2.2cDNA文库的酵母双杂交筛选用pGBKT7/ C3酵母双杂交‘钩’质粒筛选正常人乳腺细胞cDNA文库,转化效率为0.8×106~9.2×107 cfu・μg-1 DNA,筛选获得阳性克隆68个,BLAST分析在24种已知基因中,包括编码FHL2蛋白的基因全长序列.

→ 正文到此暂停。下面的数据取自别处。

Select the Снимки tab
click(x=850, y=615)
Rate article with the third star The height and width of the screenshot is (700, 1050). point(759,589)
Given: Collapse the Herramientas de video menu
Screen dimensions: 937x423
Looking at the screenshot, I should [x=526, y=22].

2.3哺乳细胞双杂交分析pM/C3,pV16/FHL2, pM/FHL2, pV16/C3各10 μg;荧光酶表达报道质粒pG5luc 2 μg共转染293T细胞, 通过检测荧光强度分析蛋白间的相互作用,结果表明FHL2与BRCA2C3片段特异性结合(Fig 1. pMFHL2+ pVP16C3 共转染293T细胞,LA=3122.2,PMC3+pVP 16FHL2 共转染293细胞,LA=2941.1);FHL2有自身的内在转录激活作用(pMFHL2+pVP16,LA=570.6). 而且,FHL2在细胞形成同源二聚体结构(pMFHL2+ pVPFHL2,LA=3129.8).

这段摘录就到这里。